CVE-2014-7228

Name of the Vulnerable Software and Affected Versions Akeeba Restore versions 2.5.4 through 2.5.25 Akeeba Restore versions 3.x through 3.2.5 Akeeba Restore versions 3.3.0 through 3.3.4 Akeeba Backup for Joomla! Professional versions 3.0.0 through 4.0.2 Backup Professional for WordPress versions 1.0.b1 through 1.1.3 Solo versions 1.0.b1 through 1.1.2 Admin Tools Core and Professional versions 2.0.0 through 2.4.4 CMS Update versions 1.0.a1 through 1.0.1

Description The issue allows remote attackers to bypass encryption and execute arbitrary code via a command message that extracts a crafted archive. This occurs when the software is performing a backup or update for an archive and does not properly delete parameters from $ GET and $ POST when cleansing $ REQUEST. Later, it accesses $ GET and $ POST using the getQueryParam function, enabling the exploitation.

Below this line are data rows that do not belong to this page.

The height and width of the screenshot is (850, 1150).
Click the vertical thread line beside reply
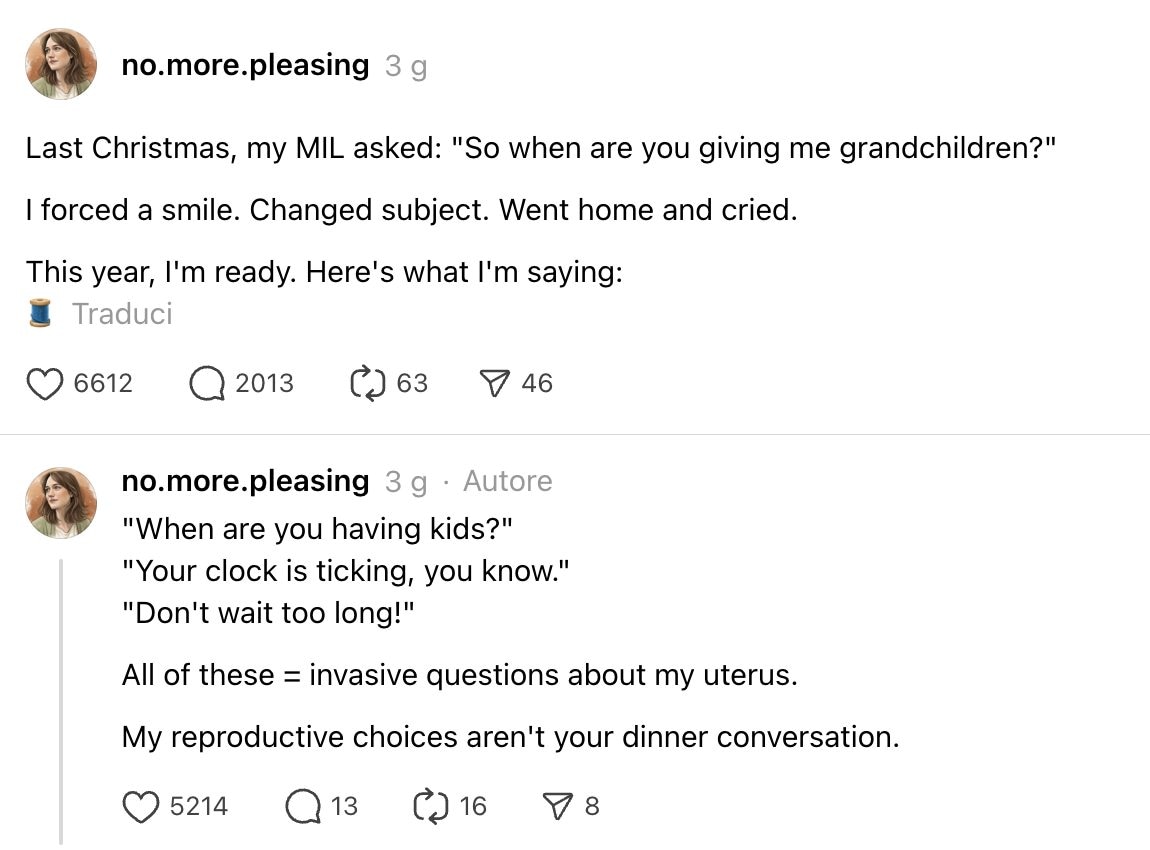pyautogui.click(x=61, y=700)
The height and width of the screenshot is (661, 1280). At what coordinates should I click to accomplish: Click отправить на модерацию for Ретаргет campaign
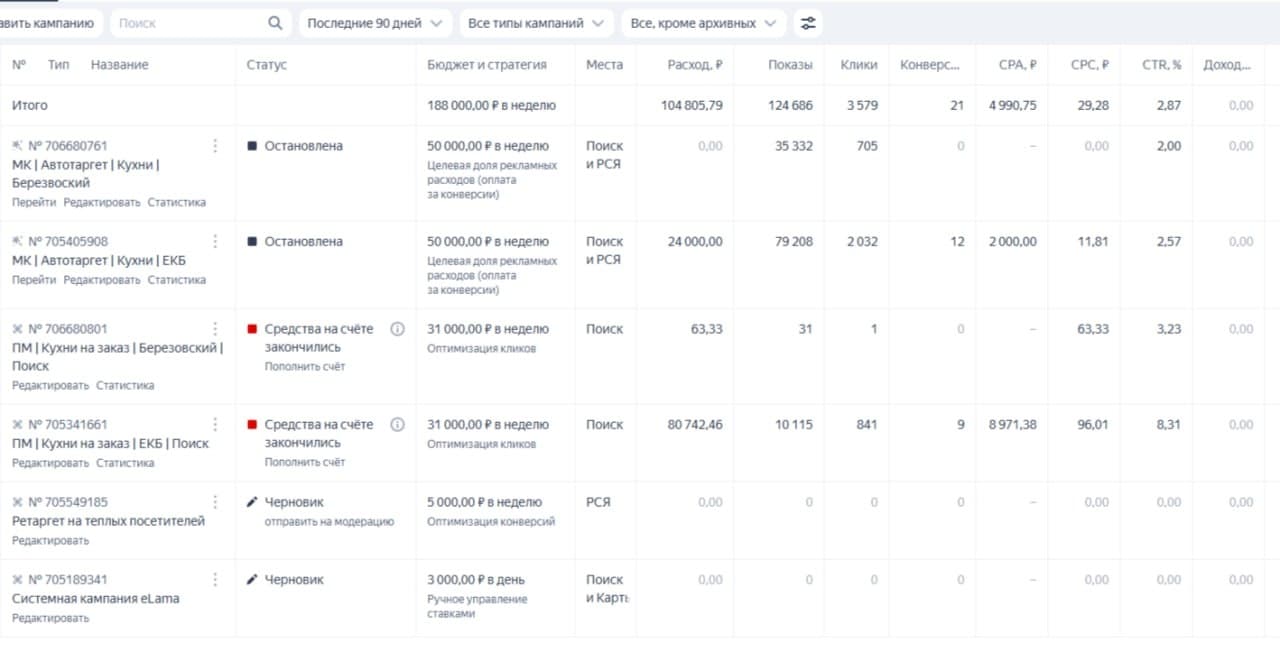click(329, 521)
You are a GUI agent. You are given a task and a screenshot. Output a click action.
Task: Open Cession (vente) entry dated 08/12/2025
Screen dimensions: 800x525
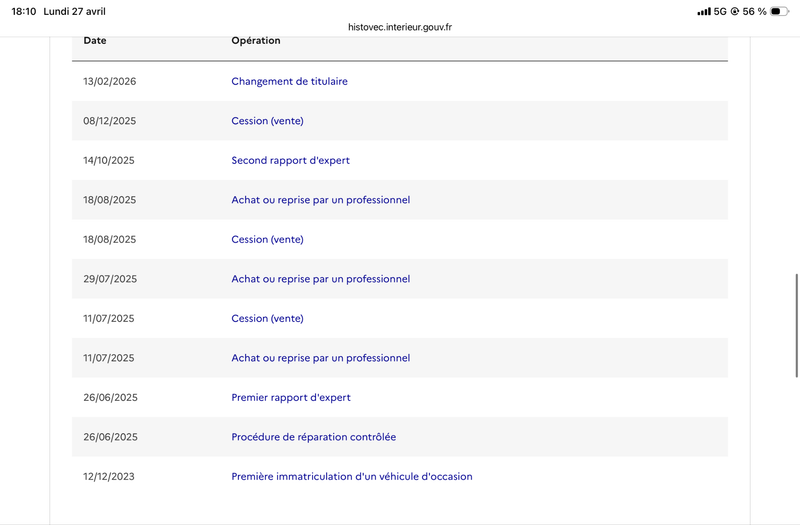point(267,121)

Recommendations For Akeeba Restore versions 2.5.4 through 2.5.25, update to a version that properly cleanses $ REQUEST. For Akeeba Restore versions 3.x through 3.2.5, update to a version that properly cleanses $ REQUEST. For Akeeba Restore versions 3.3.0 through 3.3.4, update to a version that properly cleanses $ REQUEST. For Akeeba Backup for Joomla! Professional versions 3.0.0 through 4.0.2, update to a version that properly cleanses $ REQUEST. For Backup Professional for WordPress versions 1.0.b1 through 1.1.3, update to a version that properly cleanses $ REQUEST. For Solo versions 1.0.b1 through 1.1.2, update to a version that properly cleanses $ REQUEST. For Admin Tools Core and Professional versions 2.0.0 through 2.4.4, update to a version that properly cleanses $ REQUEST. For CMS Update versions 1.0.a1 through 1.0.1, update to a version that properly cleanses $ REQUEST.